However, the previously published work on DBNs has been confined to
relatively small networks. For example, when applied to image data,
such networks can be learned for small image "patches" that are, say,
40x40 pixels in size. We would ideally like to apply similar models
to learn deep, hierarchical networks over large images with tens of
thousands of pixels, not just over small image patches. Such models
have tens of millions of independent parameters and can take weeks to
learn on a single processor with current algorithms.
Specifically, we consider a DBN model for large images, in which the
lowermost layer contains one visible unit per image pixel, and each
successive higher layer contains hidden variables that are connected
locally to a subset of the variables in the previous layer.
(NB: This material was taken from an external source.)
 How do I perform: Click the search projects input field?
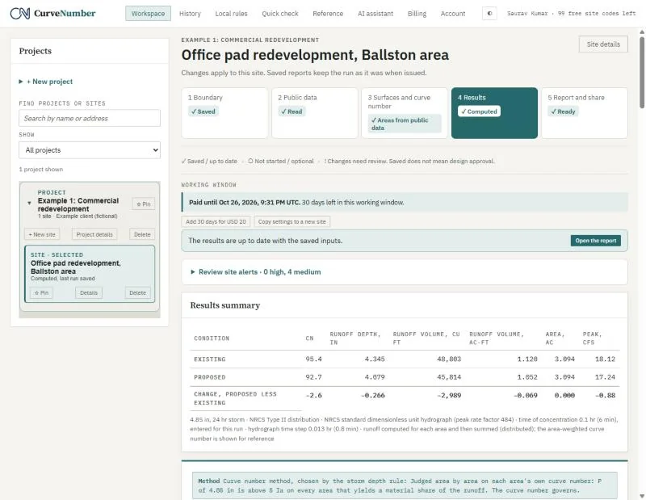pyautogui.click(x=90, y=118)
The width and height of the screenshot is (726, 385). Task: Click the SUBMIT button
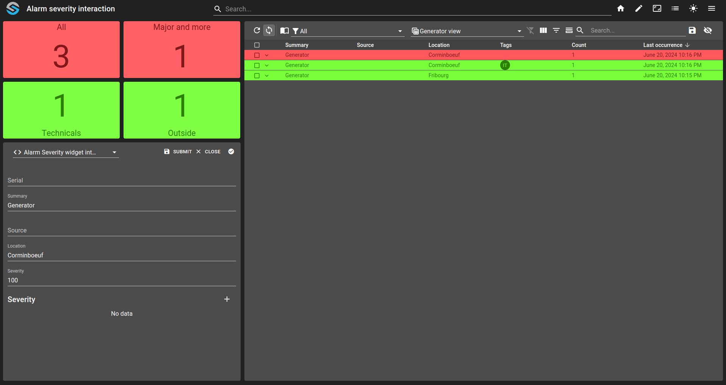pyautogui.click(x=178, y=151)
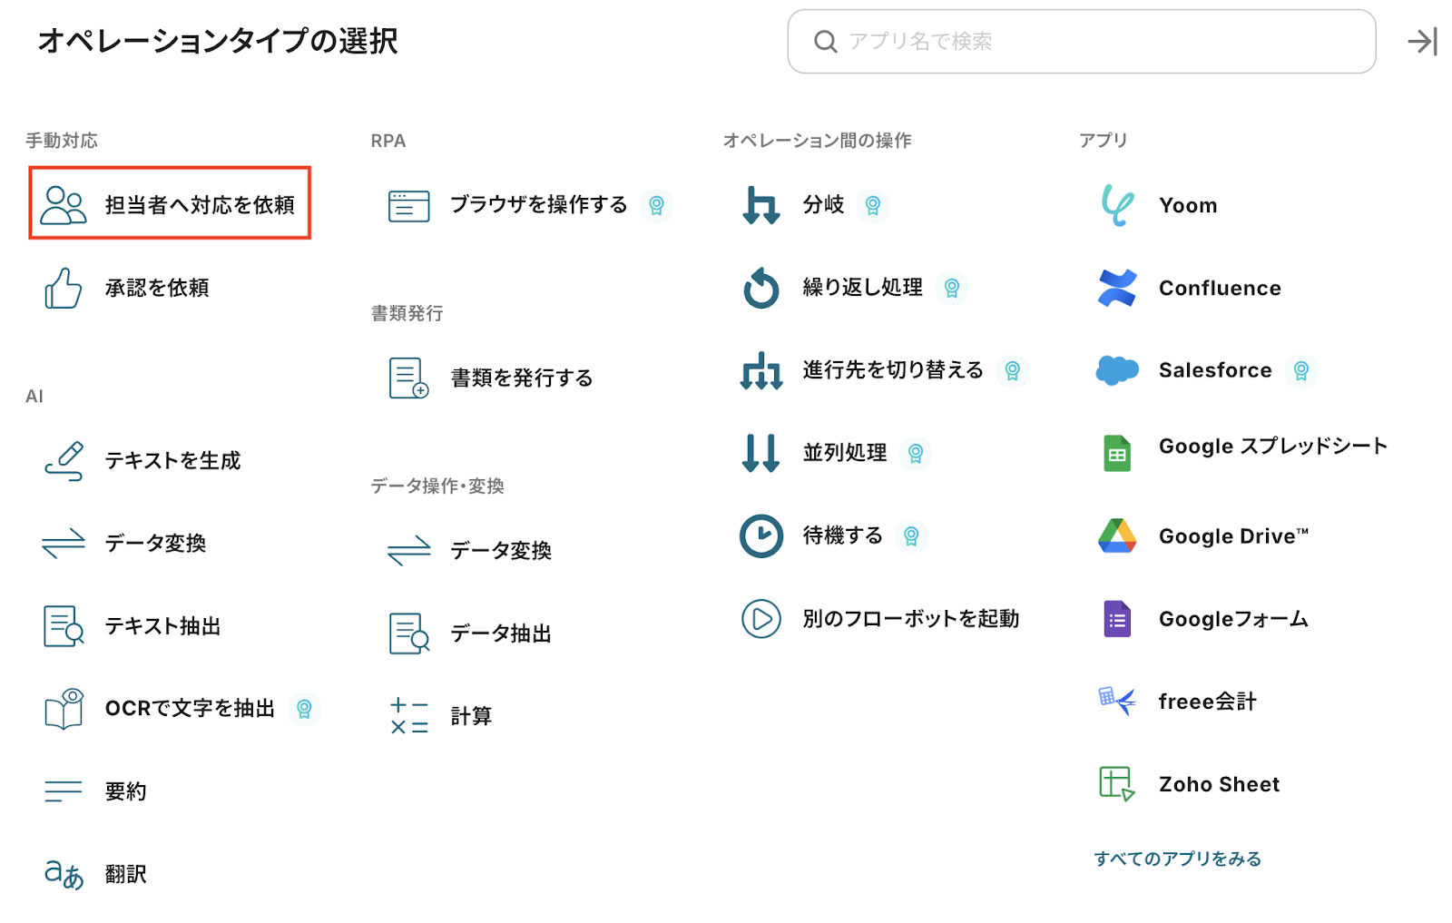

These
subsets overlap with each other, and thus all the parameters for a
layer are coupled together. We show that the contrastive divergence
algorithm can be implemented successfully on the GPU using the Nvidia
CUDA programming model. Crucially, the main bottleneck in applying
GPUs is the overhead incurred in transferring data to and from the
GPU. We show that the data transfer can be drastically reduced by
storing and updating all the parameters permanently on the graphics
card itself. We use custom parallel kernels for computing several
components of the contrastive divergence update on the GPU, and
further accelerate matrix operations using highly optimized BLAS
routines written specifically for the GPU.
With our method, we are able to massively scale previous experiments
with DBNs. We can learn a 4-layer network over 160x160 pixel images
in 12 hours using a single Nvidia GeForce 8600GT graphics card. This
network has more than 40 million independent parameters, which is two
orders of magnitude more than previous work on deep belief networks.
We also analyze the parameters learned by our large-scale model to
show that higher layers automatically learn to group similar lower
layer features (e.g., edges) over successively larger areas of the
image, and thus capture several interesting invariances in the input
data.